• Source extract:

Akhmednabi Gvarzatilov

Personal information
- Native name: Ахмеднаби Гварзатилов
- Nationality: Azerbaijan Russia
- Born: 23 February 1993 (age 33) Makhachkala, Dagestan, Russia
- Height: 169 cm (5 ft 7 in)

Sport
- Country: Azerbaijan
- Sport: Amateur wrestling
- Weight class: 61 kg
- Event: Freestyle
- Coached by: Ali Omarov

Achievements and titles
- World finals: (2016)
- Regional finals: 5th(2021)

• Items:
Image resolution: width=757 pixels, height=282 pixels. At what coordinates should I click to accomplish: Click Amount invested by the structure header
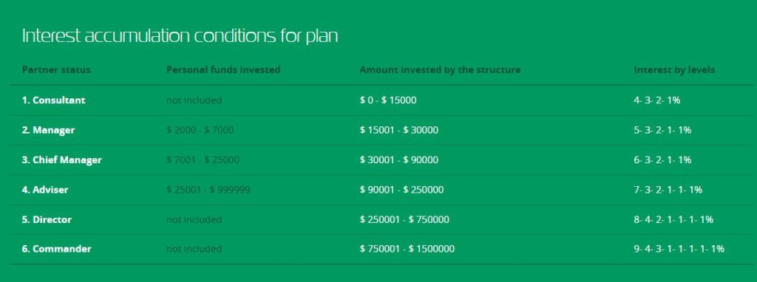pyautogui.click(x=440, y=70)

* * *

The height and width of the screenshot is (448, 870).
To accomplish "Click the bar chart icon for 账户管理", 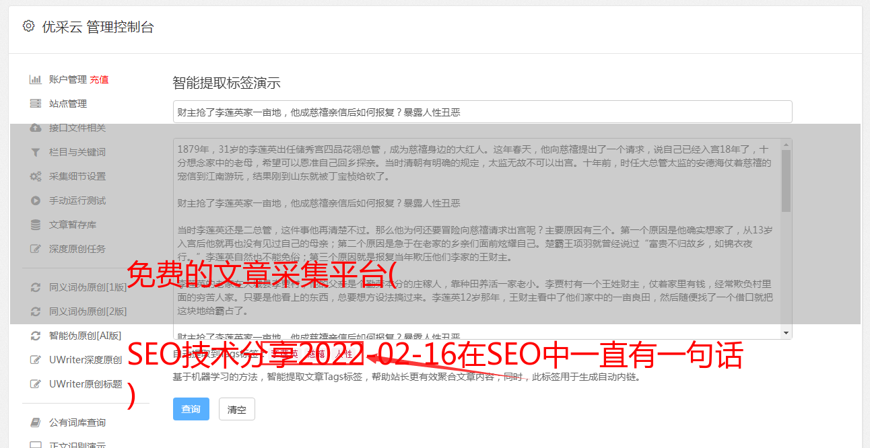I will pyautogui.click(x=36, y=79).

• What this exercise asks:
1. In the wrestler profile of Akhmednabi Gvarzatilov, who is listed as his coach?
2. Pick up the wrestler profile of Akhmednabi Gvarzatilov after its final line and continue it.

• Outputs in order:
1. Ali Omarov

2.
Medal record
Men's freestyle wrestling
Representing Azerbaijan
World Championships
| Bronze medal – third place | 2016 Budapest | 61 kg |
Individual World Cup
| Silver medal – second place | 2020 Belgrade | 61 kg |
World Cup
| Silver medal – second place | 2018 Iowa | 61 kg |
World Junior Championships
| Gold medal – first place | 2013 Sofie | 60 kg |
European Juniors Championships
| Gold medal – first place | 2012 Zagreb | 60 kg |
| Silver medal – second place | 2013 Skopje | 60 kg |

= Akhmednabi Gvarzatilov =

Azerbaijani freestyle wrestler

Akhmednabi Gvarzatilov is a Russian and Azerbaijani freestyle wrestler. He won one of the bronze medals in the men's freestyle 61 kg event at the 2016 World Wrestling Championships held in Budapest, Hungary.

In 2020, he won the silver medal in the men's 61 kg event at the Individual Wrestling World Cup held in Belgrade, Serbia.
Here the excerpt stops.